Over the past decade, the German government has introduced a number of substantial health care reforms affecting the sales of pharmaceuticals. Germany uses a combination of cost control mechanisms to manage its national drug budget. Both negative and positive “Lists of Reimbursable Drugs” (comparable to open and closed formularies) are used in formulary management (Schöffski 1996). In addition, Germany uses office-based physician drug budgets and prescription copayments along with reference pricing. Office-based physicians receive an annual budget for drug expenditures based on the number of patients under their care. Similar to a capitation system, this regulation places physicians at financial risk for their prescribing behavior.

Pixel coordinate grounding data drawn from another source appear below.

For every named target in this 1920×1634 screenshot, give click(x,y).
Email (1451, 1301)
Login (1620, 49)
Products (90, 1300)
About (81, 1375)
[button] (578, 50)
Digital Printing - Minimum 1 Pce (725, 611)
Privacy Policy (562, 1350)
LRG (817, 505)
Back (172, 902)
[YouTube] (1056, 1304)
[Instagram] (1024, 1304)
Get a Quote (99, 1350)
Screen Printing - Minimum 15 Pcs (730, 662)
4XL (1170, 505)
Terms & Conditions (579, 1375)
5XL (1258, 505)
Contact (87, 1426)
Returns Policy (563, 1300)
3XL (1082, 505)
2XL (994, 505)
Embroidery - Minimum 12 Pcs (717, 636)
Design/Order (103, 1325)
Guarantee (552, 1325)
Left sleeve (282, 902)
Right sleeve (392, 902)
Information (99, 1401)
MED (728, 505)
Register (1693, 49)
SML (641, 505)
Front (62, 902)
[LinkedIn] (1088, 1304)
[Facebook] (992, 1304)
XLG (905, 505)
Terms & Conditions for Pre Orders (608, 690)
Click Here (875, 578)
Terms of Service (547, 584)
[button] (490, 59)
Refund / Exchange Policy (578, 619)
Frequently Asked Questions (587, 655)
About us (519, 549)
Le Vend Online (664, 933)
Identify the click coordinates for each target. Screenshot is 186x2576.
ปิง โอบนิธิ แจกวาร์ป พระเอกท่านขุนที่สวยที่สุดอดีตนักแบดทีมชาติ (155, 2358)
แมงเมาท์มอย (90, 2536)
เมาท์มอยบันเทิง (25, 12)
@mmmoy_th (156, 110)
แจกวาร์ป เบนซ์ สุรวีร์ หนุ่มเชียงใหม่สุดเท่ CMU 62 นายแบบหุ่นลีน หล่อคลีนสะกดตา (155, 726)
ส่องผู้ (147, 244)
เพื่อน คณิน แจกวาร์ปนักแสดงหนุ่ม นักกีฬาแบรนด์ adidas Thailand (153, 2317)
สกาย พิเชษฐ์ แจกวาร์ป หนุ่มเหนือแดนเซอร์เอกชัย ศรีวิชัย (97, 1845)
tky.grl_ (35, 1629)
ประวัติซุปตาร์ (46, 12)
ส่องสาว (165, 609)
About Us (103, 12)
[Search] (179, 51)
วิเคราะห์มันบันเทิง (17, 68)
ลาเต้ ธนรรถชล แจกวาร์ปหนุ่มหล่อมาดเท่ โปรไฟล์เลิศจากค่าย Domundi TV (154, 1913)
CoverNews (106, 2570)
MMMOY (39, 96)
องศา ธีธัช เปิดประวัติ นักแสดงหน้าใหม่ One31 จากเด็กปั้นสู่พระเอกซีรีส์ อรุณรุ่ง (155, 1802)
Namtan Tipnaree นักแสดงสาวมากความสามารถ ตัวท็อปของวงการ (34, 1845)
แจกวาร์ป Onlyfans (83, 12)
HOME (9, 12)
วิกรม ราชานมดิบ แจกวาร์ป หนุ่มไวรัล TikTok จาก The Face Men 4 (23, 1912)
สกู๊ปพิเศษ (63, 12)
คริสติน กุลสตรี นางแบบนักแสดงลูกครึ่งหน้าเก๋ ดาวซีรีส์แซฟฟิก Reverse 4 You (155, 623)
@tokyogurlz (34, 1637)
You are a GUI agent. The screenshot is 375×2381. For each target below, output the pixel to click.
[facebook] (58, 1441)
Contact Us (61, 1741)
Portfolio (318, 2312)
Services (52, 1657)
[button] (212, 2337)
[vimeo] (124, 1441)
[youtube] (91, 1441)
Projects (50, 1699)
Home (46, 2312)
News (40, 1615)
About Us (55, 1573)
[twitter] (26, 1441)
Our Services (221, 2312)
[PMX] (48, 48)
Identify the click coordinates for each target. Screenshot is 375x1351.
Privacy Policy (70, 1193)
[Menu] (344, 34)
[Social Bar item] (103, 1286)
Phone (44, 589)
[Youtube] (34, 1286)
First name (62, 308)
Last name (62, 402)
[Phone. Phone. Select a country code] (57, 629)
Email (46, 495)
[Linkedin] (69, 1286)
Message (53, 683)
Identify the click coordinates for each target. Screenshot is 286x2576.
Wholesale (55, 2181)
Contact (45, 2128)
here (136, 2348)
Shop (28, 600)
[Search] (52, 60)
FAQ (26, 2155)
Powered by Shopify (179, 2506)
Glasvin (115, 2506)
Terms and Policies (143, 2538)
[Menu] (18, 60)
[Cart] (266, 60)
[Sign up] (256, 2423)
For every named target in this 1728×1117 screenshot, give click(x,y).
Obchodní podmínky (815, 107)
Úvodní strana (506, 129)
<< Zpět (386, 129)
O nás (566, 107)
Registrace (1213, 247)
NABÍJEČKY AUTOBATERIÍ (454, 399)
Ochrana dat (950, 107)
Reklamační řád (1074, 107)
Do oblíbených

The German government uses reference pricing to help control prices for drugs for which there are exact or close substitutes on the market. The reference price system assigns covered products to one of three levels:
- Level 1: Those products with identically active substances.
- Level 2: Those products with pharmacologically similar active ingredients
- Level 3: Those products with similar therapeutic effects (therapeutic reference pricing)
In 1993, the government introduced further reforms that froze drug prices and set an aggregate cap on drug reimbursements. If expenditures exceed the cap, financial penalties could be imposed on the medical professional associations and the pharmaceutical industry. Evaluations of the reform found some dramatic effects. After the cap was imposed, physicians prescribed more generics, decreased their prescribing of products with unproven efficacy, and increased referrals to specialists and hospitals. The cap did not affect drugs administered in hospitals where specialists had a significantly higher cap. Use and price of drug products not covered by the National Insurance system also increased after the cap was imposed. Finally, some generic manufacturers increased their prices to the reference price level (Schöffski 1996; Lecomte and Paris 1998; Ulrich and Wille 1996; von der Schulenburg and Uber 1997; von der Schulenburg 1997; Drummond 1997; López-Casasnovas and Puig-Junoy 1999).